A Amaggi anunciou, nesta quarta-feira, a aquisição de 40% da FS, uma das maiores produtoras de etanol de milho do país. A operação marca a progressão mais robusta da empresa no segmento e também prevê um aporte de US$ 100 milhões para expansão das operações.

O valor total da transação não foi divulgado, mas o negócio coloca a Amaggi, tradicional gigante do agronegócio voltada para grãos, logística e exportação, em um mercado que cresce rapidamente e amplia participação na matriz de combustíveis renováveis do país.

A FS foi pioneira na produção de etanol exclusivamente à base de milho no Brasil, iniciando operações em 2017. Atualmente, a companhia possui três usinas no Mato Grosso, com capacidade conjunta de cerca de 2,5 bilhões de litros por ano.

A empresa também avança na construção de uma quarta unidade industrial em Campo Novo do Parecis (MT), prevista para entrar em operação no fim de 2026. A nova planta adiciona aproximadamente 600 milhões de litros anuais à capacidade produtiva da companhia, elevando o total para 3,2 bilhões de litros de etanol por ano.

O movimento ocorre em meio à expansão acelerada do etanol de milho no Centro-Sul do Brasil.
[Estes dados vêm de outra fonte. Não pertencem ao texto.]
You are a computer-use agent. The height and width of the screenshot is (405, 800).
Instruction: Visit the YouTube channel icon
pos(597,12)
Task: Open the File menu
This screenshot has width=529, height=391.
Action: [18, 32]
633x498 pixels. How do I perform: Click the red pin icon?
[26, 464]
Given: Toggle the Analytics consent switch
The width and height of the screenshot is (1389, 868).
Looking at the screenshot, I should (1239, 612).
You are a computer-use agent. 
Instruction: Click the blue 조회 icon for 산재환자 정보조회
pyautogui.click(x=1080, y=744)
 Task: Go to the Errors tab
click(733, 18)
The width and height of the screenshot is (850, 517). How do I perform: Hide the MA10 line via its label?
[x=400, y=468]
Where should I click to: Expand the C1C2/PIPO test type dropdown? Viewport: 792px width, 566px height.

Segundo dados da União da Indústria de Cana-de-Açúcar e Bioenergia (Unica), o combustível respondeu por 27% da produção total de etanol da região na safra 2025/26. O avanço do segmento também é impulsionado pelos investimentos de empresas como a Inpasa.

Além da ampliação industrial, a FS aposta em tecnologias voltadas à descarbonização. Em setembro, a companhia inaugurou, em Lucas do Rio Verde (MT), sua primeira unidade de captura e armazenamento de carbono, com capacidade para estocar 423 mil toneladas anuais de CO₂.

De acordo com a empresa, a iniciativa tornará a FS a primeira produtora de combustível carbono negativo do mundo.

O CEO da FS, Rafael Abud, afirmou que a operação com a Amaggi não ocorreu por necessidade financeira. Segundo ele, a companhia já apresentava forte geração de caixa e registrou o melhor resultado de sua história no último ano fiscal.

Pelo modelo da operação, parte do negócio será feita por emissão primária de ações, com entrada de novos recursos na FS, além da compra de participações de acionistas atuais.

As empresas afirmaram que a parceria deve gerar sinergias em áreas como originação de milho, logística, otimização operacional e exportações.

Para a Amaggi, o investimento reforça a estratégia de verticalização dos negócios e ampliação da atuação industrial. A empresa passará a dividir o quadro societário da FS com o grupo norte-americano Summit Agricultural Group, atual controlador da companhia.

Segundo as empresas, a atual diretoria da FS será mantida, enquanto a participação da Amaggi ocorrerá por meio do conselho de administração.

A operação foi protocolada no Conselho Administrativo de Defesa Econômica (Cade) e depende da aprovação das autoridades concorrenciais brasileiras para ser concluída.